Matlab GUI to load multi-images TIF stacks, draw ROIs and fit the signal time course from the ROIs with a gamma variate function.
Introduction:
This Matlab program allows to select multiple ROIs from .tiff image stacks, calculate the time course of the average signal intensity within the ROIs and fit them with a gamma-variate function. It then estimate the Onset Time of the fluorescence in the field of view and estimates the time-to-peak of the fluorescence from the gamma function. It allows to specify the experimental condition and to store the ROIs and reload them onto a different image stack (for longitudinal experiments). It exports the results in .csv (compatible with R and Excel) file and in a .mat file (a structure variable containing also all the raw signal time course, the masks, and full fitting results).
Instructions:
- Launch the GUI by typing BolusTrack in Matlab command window;
- Use the Load Data button to navigate the computer folders, find the file and select it; once the file is loaded, the Maximum Intensity Projection of the gaussian blurred stack will appear in the bottom of the screen;
- Input the Frame rate of the acquisition;
- There are two options: a. Start a new analysis: input the number of ROIs in the editable field called “Number of Vessels” and then click on select ROIs. This will enable the interaction with the image. Star drawing the ROIs on the picture, to close an ROI return to the first point and single click on it. Once an ROI is close you can drag it by positioning the mouse in the center of the ROI, clicking it and move it around. The program will allow to draw as many ROIs as inputted in the “Number of Vessels” field. b. Load the ROIs from a previous analysis: ignore the “Number of Vessels” field and slick on the Import ROIs button, locate the file where the previous ROIs have been saved and select it. This will load the ROIs onto the image. The ROIs are editable and can be shrank, starched, sheared and transposed in the figure so as to correct for small movement of the image during the experiment. Once you’re done, click on “show the ROIs tc”;
- Once all the ROIs are in place (either inputted ex novo or loaded from a previous experiment), the time course of the average intensity signal will appear in the central part of the panel. Use the mouse to select the point from the plot to use as initial parameters. You will need to input 4 parameters, the last 2 will be derived from the previous;
- All initial fitting parameters are initialized as “NaN”, click with the mouse on the point of the trace that you want to register, then click in the editbale field of the parameter and press enter. The value from the plot will be automatically acquired from the plot and displayed in the field. For example for the Amplitude and time to peak, click with the mouse on the signal peak and then in the editable field of amplitude, then press enter. Then click with the mouse in the Time to peak field and then press enter again. Do the same for Fit Start and Fit End (there are the boundaries within which the code will look for the optimal place where to start and end the fitting). For the FWHM and Baseline shift field there is no need to click on the image, just select the editable field and press enter.

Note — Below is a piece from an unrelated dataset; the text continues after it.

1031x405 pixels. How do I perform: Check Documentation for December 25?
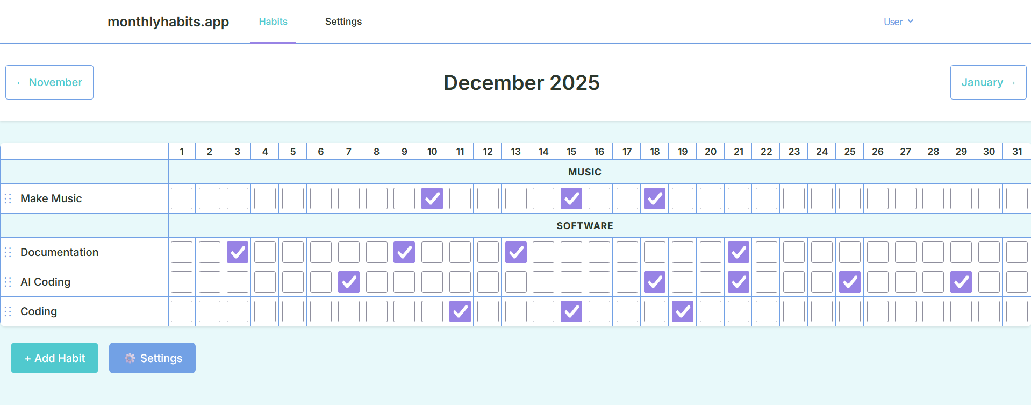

- Once done entering the initial parameters, click on the Fit Gamma function, this will run the fitting and overlay the fitting over the raw data. Here you have two options: a. You like the fitting: click on Save Value/Next trace; b. You dislike the fitting: you can try to change the initial parameters and then fit again until you like the fitting (and then click on Save Value/Next Trace) or just give up on this ROI, at this point click on the button NaN Initial Values and then on Save Value/Next Trace. This will result having this ROIs exported as NaN in the final report;
- If the time course is too noisy to be fitted (or you inputted the wrong ROI), just skip it by using the Save Value/Next Trace button;
- Once you’re done with all the vessels, the plotting quadrant will return white, type in the experimental condition (e.g. “air” or “co2”) and the subject number (e.g. “001”) and then click on “Export Results”. Here you can select the output folder and output file name. The output consists of a .csv file for R, a .mat file with all the useful workspace variables and a mask file (the name has something like “maskObk”) which is the one you will have to use if you want to reload the masks over a new image file.